Union Leader Correspondent

March 18. 2018 11:00PM

UNH senior Jeremy Plsek has been on the Cyber Security Team for two years. Industry leaders say when he graduates, he will be able to walk into a job starting at $60K to $80K per year. (KIMBERLEY HAAS/Union Leader Correspondent)

DURHAM — A team of students from the University of New Hampshire participated in the Northeast Regional Cyber Defense Competition in Durham over the weekend.

During the competition, each team began with an identical set of hardware and software. They were scored on their ability to detect outside threats, maintain availability of existing services, respond to requests for services and balance security needs against business needs.

This year’s competition focused on using cloud technologies to support a security operations center and provide incident response.

“It’s an exhilarating experience,” UNH senior Harrison Pham said Friday afternoon. “We’re learning and we’re reacting to what’s happening to us.”

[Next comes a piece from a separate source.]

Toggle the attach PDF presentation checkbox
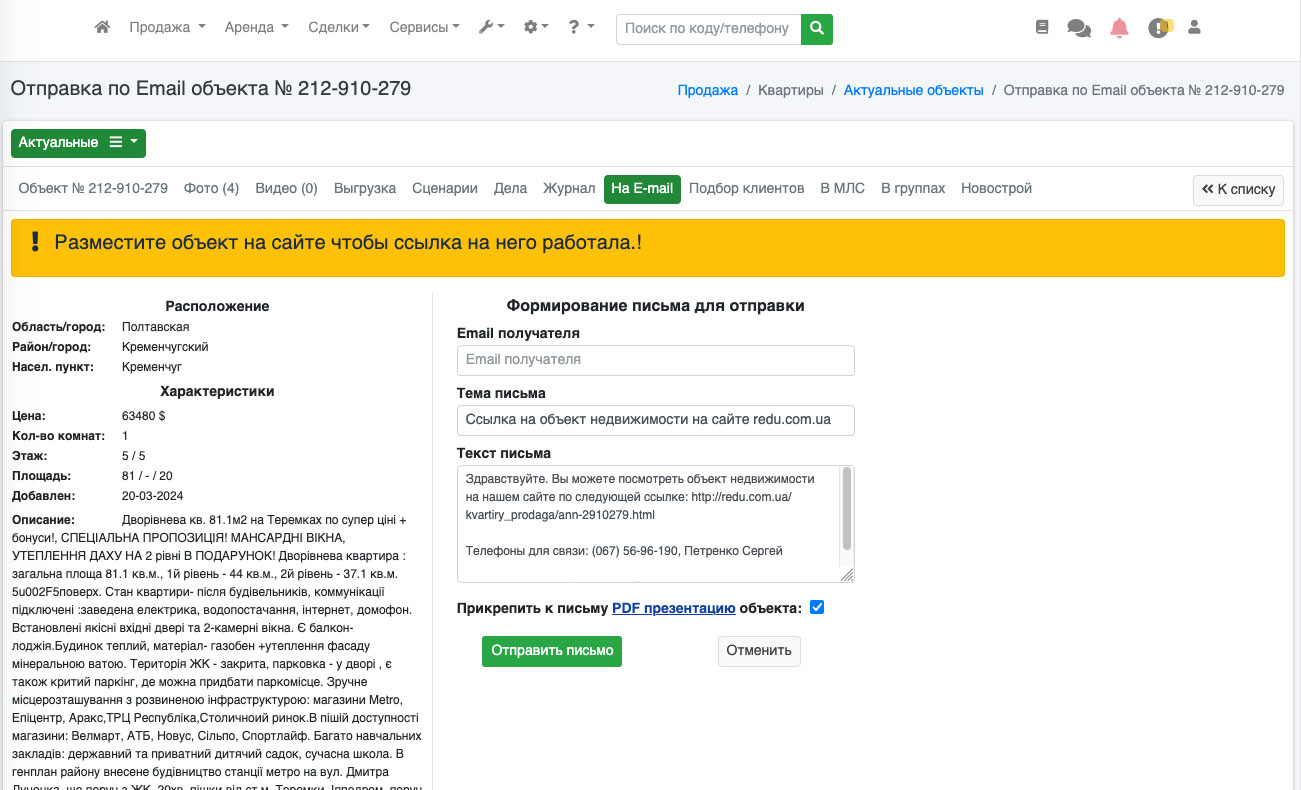The image size is (1301, 790). pos(817,608)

The students from UNH blocked the door so people could not look in and asked visitors to knock slowly and state their business.

In another part of Kingsbury Hall, a group of professionals were working to hack their systems.

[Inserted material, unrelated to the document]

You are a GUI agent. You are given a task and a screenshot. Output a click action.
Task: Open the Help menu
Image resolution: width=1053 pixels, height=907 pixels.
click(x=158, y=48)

“Our job here is to make things interesting for the teams,” Tom Kopchak of Hurricane Labs in Independence, Ohio, said.

Kopchak said participating in the competition when he was in college set his life’s course.

“It’s great exposure to the real world,” Kopchak said.

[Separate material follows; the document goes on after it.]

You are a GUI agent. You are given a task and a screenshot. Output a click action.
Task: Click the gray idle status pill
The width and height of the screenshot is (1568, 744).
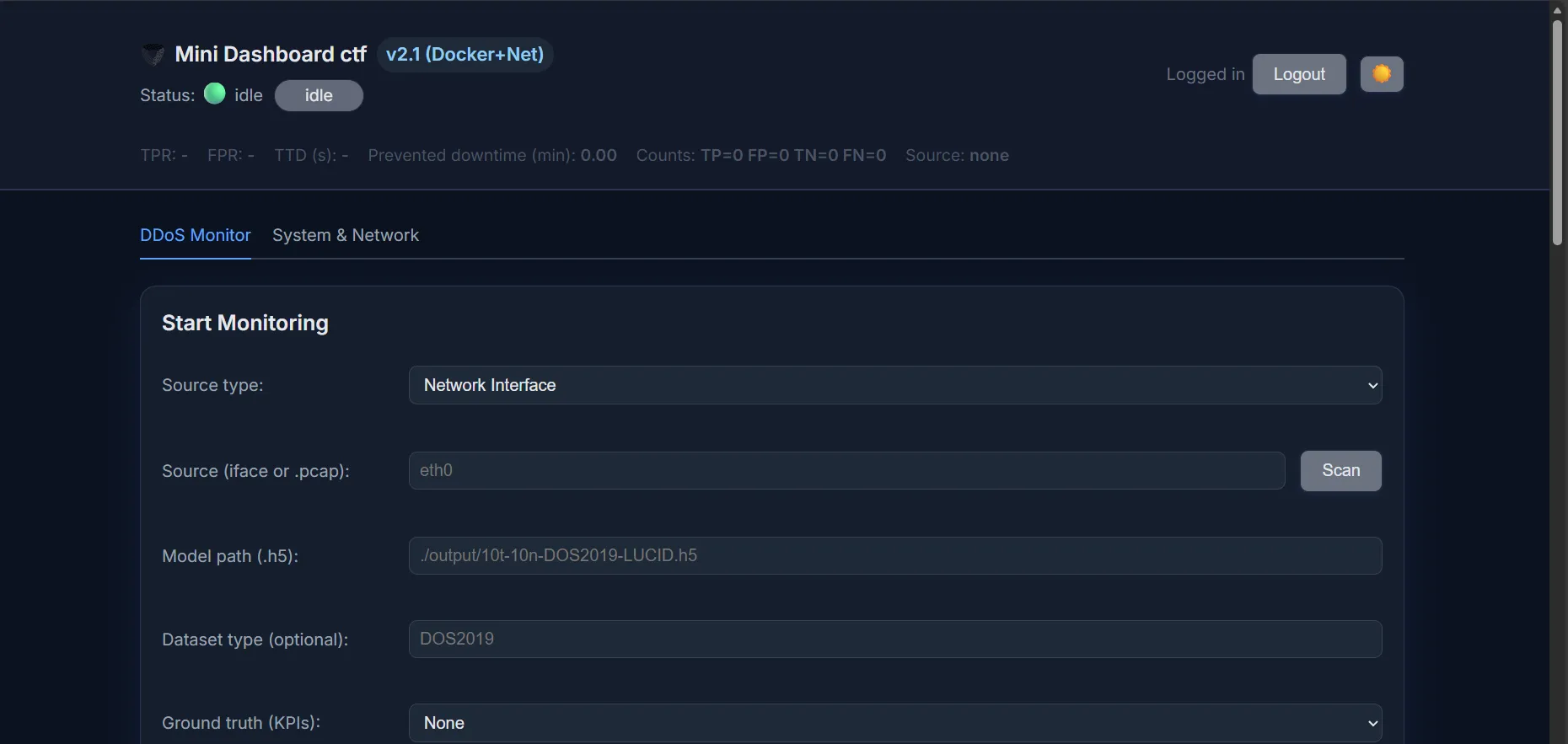pyautogui.click(x=319, y=95)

Phil Harvey, a technical director at Raytheon, a platinum sponsor of the competition, said students who enter the field of cyber defense earn $60,000 to $80,000 a year right out of college.

There are between 20,000 and 40,000 unfilled jobs in the field at any given time, he said.

“It’s important for the nation; it’s important for companies,” Harvey said.

Harvey said 14,000 vulnerabilities were detected over the last year. Some of the real-world attackers have been identified as coming from China and Russia, but finding out where the attack came from is difficult, he said.

Ken Graf has been a computer security lecturer at UNH for nine years and coaches the competition team. He worked at Liberty Mutual in Dover for seven years and said employees in the field can earn $180,000 to $190,000 with eight years of experience.

“The seniors that graduate on the team, they almost always have a choice about where they want to go for work,” Graf said.

He said not all of the students who participate on UNH’s team are majoring in computer-related fields.

“It’s more about the mentality,” Graf said. “It’s fun fostering that mentality.”

Leading cyber talent from colleges in Maine, Massachusetts and New York participated in the competition.

The winner, University of Buffalo, has earned the chance to vie for the national title from April 13 to 15 in Orlando, Fla.